» WHAT TO WORK ON: Set down all the data again. Change nothing.

··· SOURCE RECORDS

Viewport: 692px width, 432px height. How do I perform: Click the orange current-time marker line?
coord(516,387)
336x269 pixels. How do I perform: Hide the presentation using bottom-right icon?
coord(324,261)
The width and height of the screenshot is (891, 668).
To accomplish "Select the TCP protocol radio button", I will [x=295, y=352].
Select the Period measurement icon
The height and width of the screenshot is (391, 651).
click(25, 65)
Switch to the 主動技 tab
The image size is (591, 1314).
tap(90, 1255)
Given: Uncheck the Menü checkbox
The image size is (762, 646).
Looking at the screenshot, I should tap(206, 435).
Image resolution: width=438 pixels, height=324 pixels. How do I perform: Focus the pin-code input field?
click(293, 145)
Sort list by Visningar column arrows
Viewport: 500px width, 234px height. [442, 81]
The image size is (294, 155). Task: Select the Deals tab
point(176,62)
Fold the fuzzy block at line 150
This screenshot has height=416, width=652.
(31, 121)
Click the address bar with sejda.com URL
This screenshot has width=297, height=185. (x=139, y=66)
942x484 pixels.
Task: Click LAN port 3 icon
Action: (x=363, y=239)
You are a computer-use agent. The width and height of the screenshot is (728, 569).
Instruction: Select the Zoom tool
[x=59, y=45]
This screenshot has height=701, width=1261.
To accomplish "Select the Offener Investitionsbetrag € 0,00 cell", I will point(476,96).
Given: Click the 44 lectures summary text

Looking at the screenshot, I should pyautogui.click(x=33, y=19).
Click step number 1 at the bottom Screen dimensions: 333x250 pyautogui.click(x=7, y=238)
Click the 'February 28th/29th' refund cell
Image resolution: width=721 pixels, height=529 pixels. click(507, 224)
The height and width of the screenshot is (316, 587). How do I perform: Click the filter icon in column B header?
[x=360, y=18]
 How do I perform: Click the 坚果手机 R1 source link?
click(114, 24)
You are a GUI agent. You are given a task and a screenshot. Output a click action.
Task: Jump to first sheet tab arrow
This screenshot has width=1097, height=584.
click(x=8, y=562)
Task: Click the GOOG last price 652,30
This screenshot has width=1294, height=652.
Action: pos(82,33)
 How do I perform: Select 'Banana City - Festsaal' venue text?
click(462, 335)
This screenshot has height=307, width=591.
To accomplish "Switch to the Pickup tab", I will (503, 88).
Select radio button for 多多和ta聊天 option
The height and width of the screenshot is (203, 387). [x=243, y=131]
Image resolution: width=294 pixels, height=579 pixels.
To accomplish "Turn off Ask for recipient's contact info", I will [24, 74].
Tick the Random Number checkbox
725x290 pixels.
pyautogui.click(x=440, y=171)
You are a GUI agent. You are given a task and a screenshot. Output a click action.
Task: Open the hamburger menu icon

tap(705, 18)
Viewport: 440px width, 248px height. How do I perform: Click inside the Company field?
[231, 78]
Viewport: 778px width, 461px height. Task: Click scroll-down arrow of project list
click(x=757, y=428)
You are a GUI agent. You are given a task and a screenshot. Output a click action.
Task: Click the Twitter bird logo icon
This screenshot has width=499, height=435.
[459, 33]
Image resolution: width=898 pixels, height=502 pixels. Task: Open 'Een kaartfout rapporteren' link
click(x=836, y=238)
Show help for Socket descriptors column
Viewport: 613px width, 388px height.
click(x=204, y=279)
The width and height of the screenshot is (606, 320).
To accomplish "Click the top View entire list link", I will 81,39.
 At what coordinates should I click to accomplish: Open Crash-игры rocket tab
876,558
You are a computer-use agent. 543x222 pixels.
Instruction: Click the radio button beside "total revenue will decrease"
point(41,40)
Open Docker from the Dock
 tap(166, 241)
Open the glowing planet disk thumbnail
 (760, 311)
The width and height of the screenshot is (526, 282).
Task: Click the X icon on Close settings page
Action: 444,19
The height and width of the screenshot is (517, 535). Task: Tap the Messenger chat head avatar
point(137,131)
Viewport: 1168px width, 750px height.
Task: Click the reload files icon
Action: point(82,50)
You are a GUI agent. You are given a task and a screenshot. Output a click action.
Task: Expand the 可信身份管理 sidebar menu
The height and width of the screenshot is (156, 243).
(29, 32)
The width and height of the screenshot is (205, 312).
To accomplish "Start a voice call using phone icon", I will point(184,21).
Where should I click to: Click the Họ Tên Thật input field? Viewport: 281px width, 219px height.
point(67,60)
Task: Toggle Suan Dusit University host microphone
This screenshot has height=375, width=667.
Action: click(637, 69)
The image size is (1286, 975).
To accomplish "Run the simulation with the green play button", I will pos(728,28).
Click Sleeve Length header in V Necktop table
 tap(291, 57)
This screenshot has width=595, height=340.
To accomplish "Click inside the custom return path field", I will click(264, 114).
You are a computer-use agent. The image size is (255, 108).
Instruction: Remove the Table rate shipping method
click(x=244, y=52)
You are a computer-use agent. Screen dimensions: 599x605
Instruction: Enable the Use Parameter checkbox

······

» RESULT:
Viewport: 692px width, 432px height. How do I perform: Click the orange current-time marker line?
coord(516,387)
336x269 pixels. How do I perform: Hide the presentation using bottom-right icon?
coord(324,261)
The width and height of the screenshot is (891, 668).
To accomplish "Select the TCP protocol radio button", I will [x=295, y=352].
Select the Period measurement icon
The height and width of the screenshot is (391, 651).
click(25, 65)
Switch to the 主動技 tab
The image size is (591, 1314).
tap(90, 1255)
Given: Uncheck the Menü checkbox
The image size is (762, 646).
Looking at the screenshot, I should tap(206, 435).
Image resolution: width=438 pixels, height=324 pixels. How do I perform: Focus the pin-code input field?
click(293, 145)
Sort list by Visningar column arrows
Viewport: 500px width, 234px height. [442, 81]
The image size is (294, 155). Task: Select the Deals tab
point(176,62)
Fold the fuzzy block at line 150
This screenshot has height=416, width=652.
(31, 121)
Click the address bar with sejda.com URL
This screenshot has width=297, height=185. (x=139, y=66)
942x484 pixels.
Task: Click LAN port 3 icon
Action: (x=363, y=239)
You are a computer-use agent. The width and height of the screenshot is (728, 569).
Instruction: Select the Zoom tool
[x=59, y=45]
This screenshot has height=701, width=1261.
To accomplish "Select the Offener Investitionsbetrag € 0,00 cell", I will point(476,96).
Given: Click the 44 lectures summary text

Looking at the screenshot, I should pyautogui.click(x=33, y=19).
Click step number 1 at the bottom Screen dimensions: 333x250 pyautogui.click(x=7, y=238)
Click the 'February 28th/29th' refund cell
Image resolution: width=721 pixels, height=529 pixels. click(507, 224)
The height and width of the screenshot is (316, 587). How do I perform: Click the filter icon in column B header?
[x=360, y=18]
 How do I perform: Click the 坚果手机 R1 source link?
click(114, 24)
You are a GUI agent. You are given a task and a screenshot. Output a click action.
Task: Jump to first sheet tab arrow
This screenshot has width=1097, height=584.
click(x=8, y=562)
Task: Click the GOOG last price 652,30
This screenshot has width=1294, height=652.
Action: pos(82,33)
 How do I perform: Select 'Banana City - Festsaal' venue text?
click(462, 335)
This screenshot has height=307, width=591.
To accomplish "Switch to the Pickup tab", I will (503, 88).
Select radio button for 多多和ta聊天 option
The height and width of the screenshot is (203, 387). [x=243, y=131]
Image resolution: width=294 pixels, height=579 pixels.
To accomplish "Turn off Ask for recipient's contact info", I will [24, 74].
Tick the Random Number checkbox
725x290 pixels.
pyautogui.click(x=440, y=171)
You are a GUI agent. You are given a task and a screenshot. Output a click action.
Task: Open the hamburger menu icon

tap(705, 18)
Viewport: 440px width, 248px height. How do I perform: Click inside the Company field?
[231, 78]
Viewport: 778px width, 461px height. Task: Click scroll-down arrow of project list
click(x=757, y=428)
You are a GUI agent. You are given a task and a screenshot. Output a click action.
Task: Click the Twitter bird logo icon
This screenshot has width=499, height=435.
[459, 33]
Image resolution: width=898 pixels, height=502 pixels. Task: Open 'Een kaartfout rapporteren' link
click(x=836, y=238)
Show help for Socket descriptors column
Viewport: 613px width, 388px height.
click(x=204, y=279)
The width and height of the screenshot is (606, 320).
To accomplish "Click the top View entire list link", I will 81,39.
 At what coordinates should I click to accomplish: Open Crash-игры rocket tab
876,558
You are a computer-use agent. 543x222 pixels.
Instruction: Click the radio button beside "total revenue will decrease"
point(41,40)
Open Docker from the Dock
 tap(166, 241)
Open the glowing planet disk thumbnail
 (760, 311)
The width and height of the screenshot is (526, 282).
Task: Click the X icon on Close settings page
Action: 444,19
The height and width of the screenshot is (517, 535). Task: Tap the Messenger chat head avatar
point(137,131)
Viewport: 1168px width, 750px height.
Task: Click the reload files icon
Action: point(82,50)
You are a GUI agent. You are given a task and a screenshot. Output a click action.
Task: Expand the 可信身份管理 sidebar menu
The height and width of the screenshot is (156, 243).
(29, 32)
The width and height of the screenshot is (205, 312).
To accomplish "Start a voice call using phone icon", I will point(184,21).
Where should I click to: Click the Họ Tên Thật input field? Viewport: 281px width, 219px height.
point(67,60)
Task: Toggle Suan Dusit University host microphone
This screenshot has height=375, width=667.
Action: click(637, 69)
The image size is (1286, 975).
To accomplish "Run the simulation with the green play button", I will pos(728,28).
Click Sleeve Length header in V Necktop table
 tap(291, 57)
This screenshot has width=595, height=340.
To accomplish "Click inside the custom return path field", I will click(264, 114).
You are a computer-use agent. The image size is (255, 108).
Instruction: Remove the Table rate shipping method
click(x=244, y=52)
You are a computer-use agent. Screen dimensions: 599x605
Instruction: Enable the Use Parameter checkbox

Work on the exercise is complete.